Recopiez à l'identique les lignes situées entre celle qui contient « Task: Click the JUL month header » et celle qui contient « This screenshot has height=843, width=1265. », ces deux lignes comprises.

▶ EXTRAIT DES DONNÉES
________________________________________

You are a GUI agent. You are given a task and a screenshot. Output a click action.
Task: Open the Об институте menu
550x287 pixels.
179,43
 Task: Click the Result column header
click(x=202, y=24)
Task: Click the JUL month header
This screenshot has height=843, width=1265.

________________________________________

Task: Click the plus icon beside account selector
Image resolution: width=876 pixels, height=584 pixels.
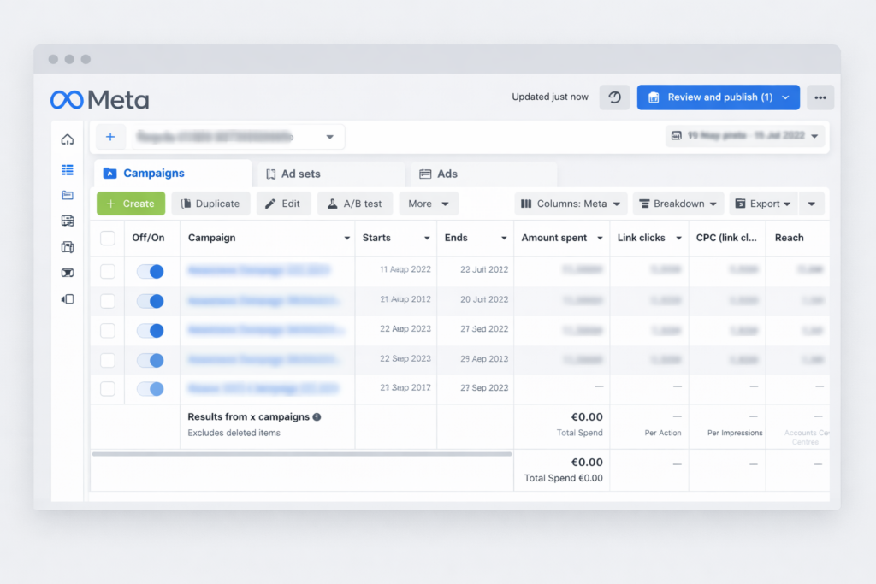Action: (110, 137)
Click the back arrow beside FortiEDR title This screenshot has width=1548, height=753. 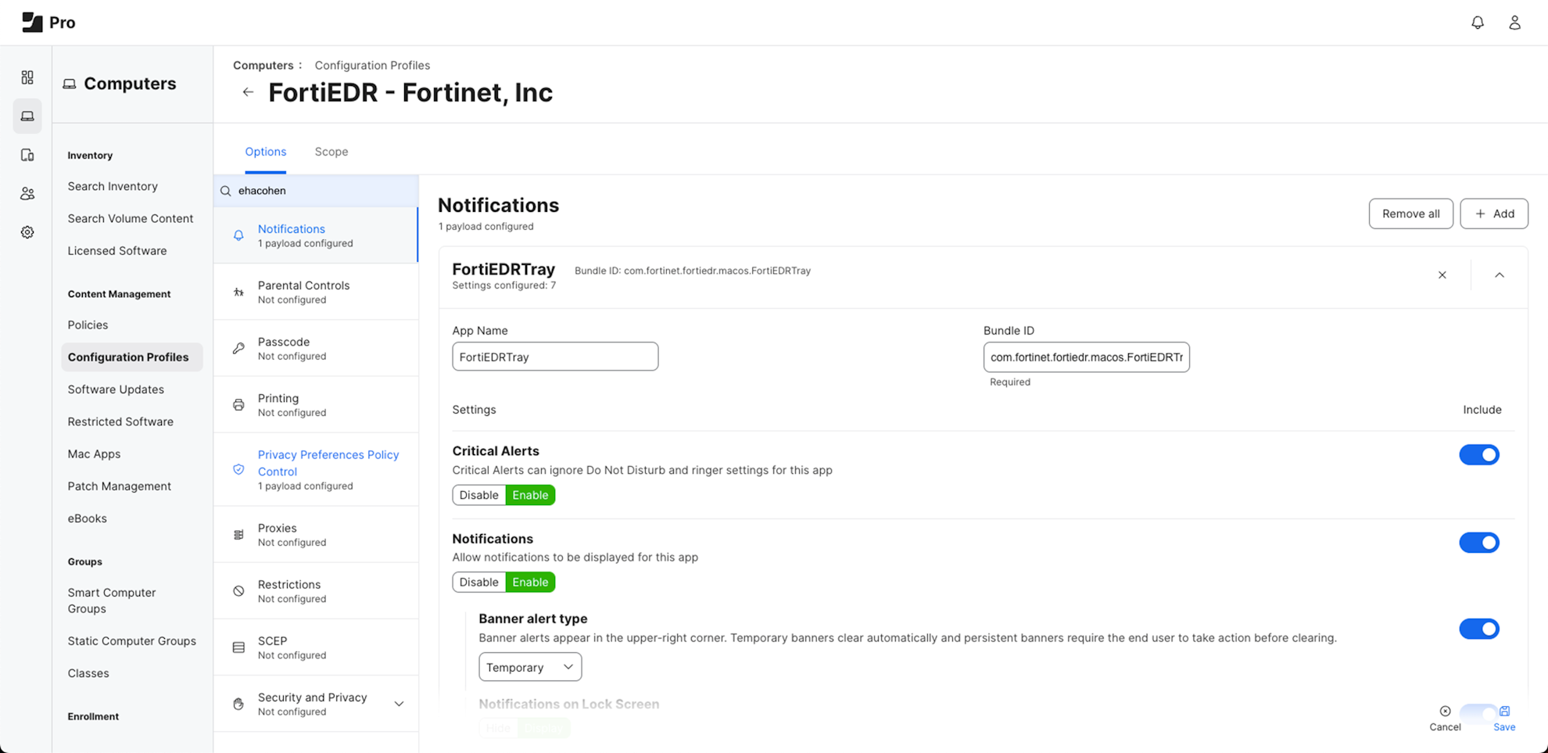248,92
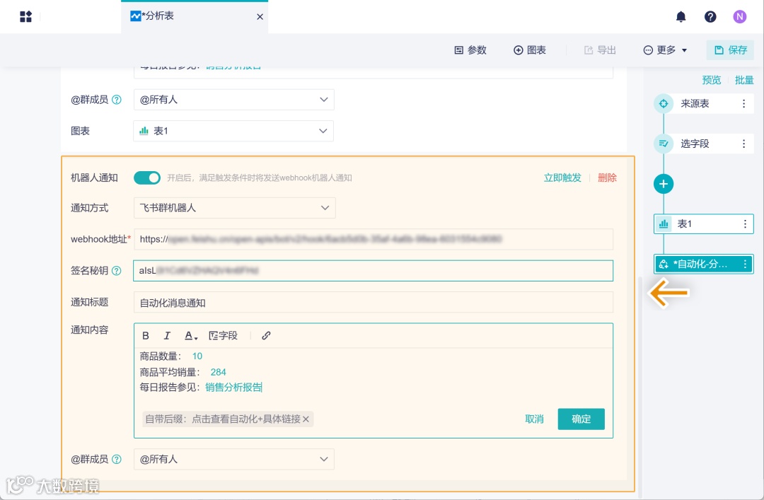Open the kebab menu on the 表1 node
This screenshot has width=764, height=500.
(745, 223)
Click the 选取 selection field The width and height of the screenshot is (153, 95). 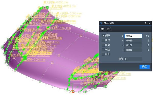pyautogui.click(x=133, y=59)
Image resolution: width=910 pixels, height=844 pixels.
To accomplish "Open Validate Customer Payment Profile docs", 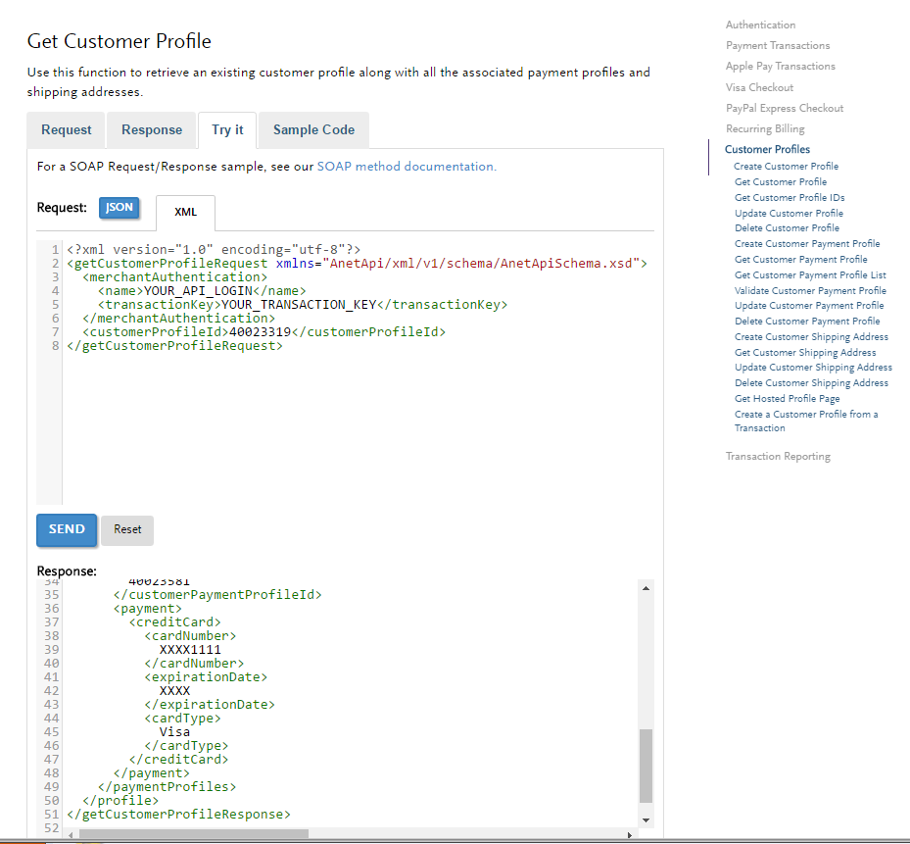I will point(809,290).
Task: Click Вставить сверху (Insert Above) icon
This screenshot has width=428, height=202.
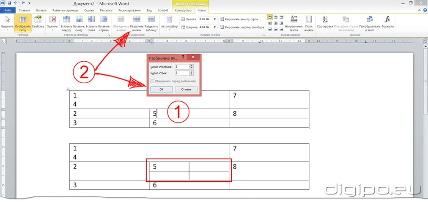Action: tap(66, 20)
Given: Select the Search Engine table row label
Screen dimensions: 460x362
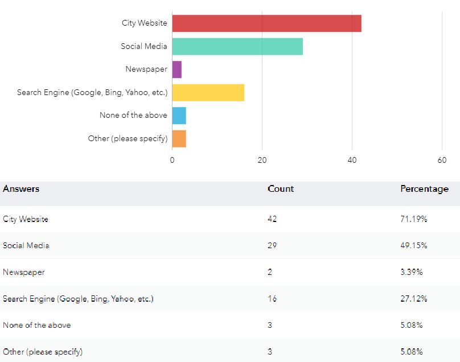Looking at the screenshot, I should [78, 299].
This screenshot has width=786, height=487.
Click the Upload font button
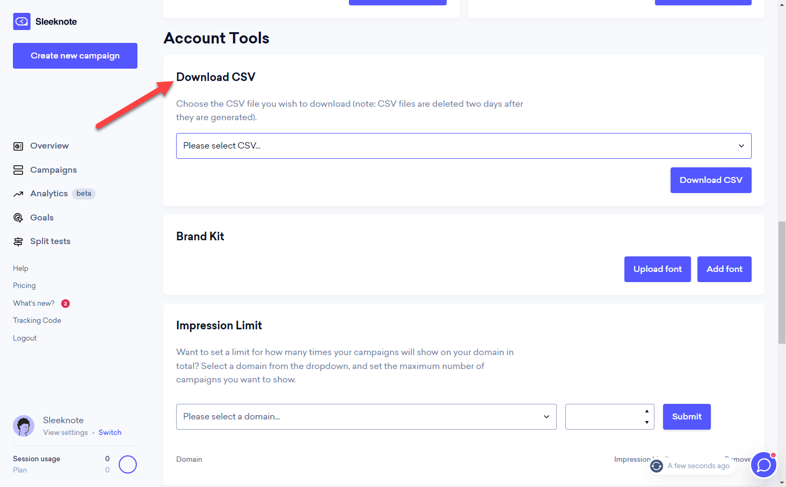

________________________________________

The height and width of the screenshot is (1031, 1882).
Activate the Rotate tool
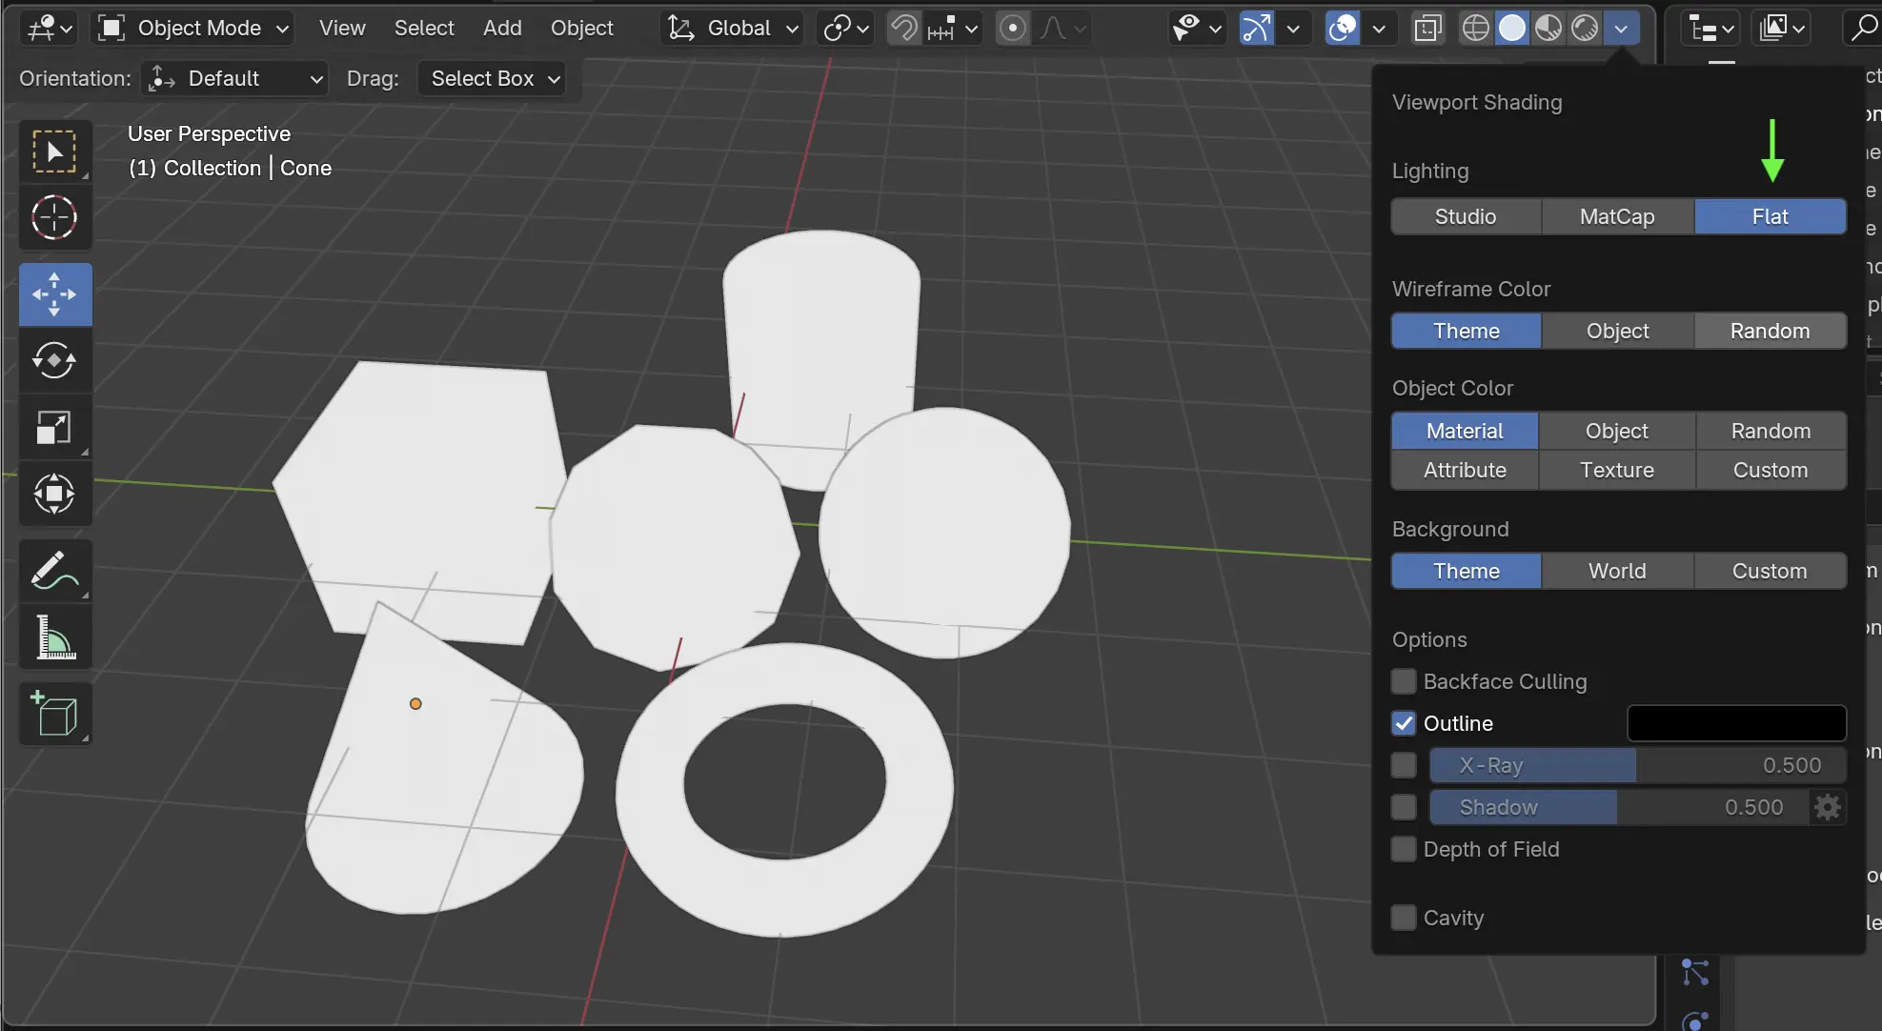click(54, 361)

________________________________________

▶ RÉPONSE FINALE
Task: Click the JUL month header
This screenshot has height=843, width=1265.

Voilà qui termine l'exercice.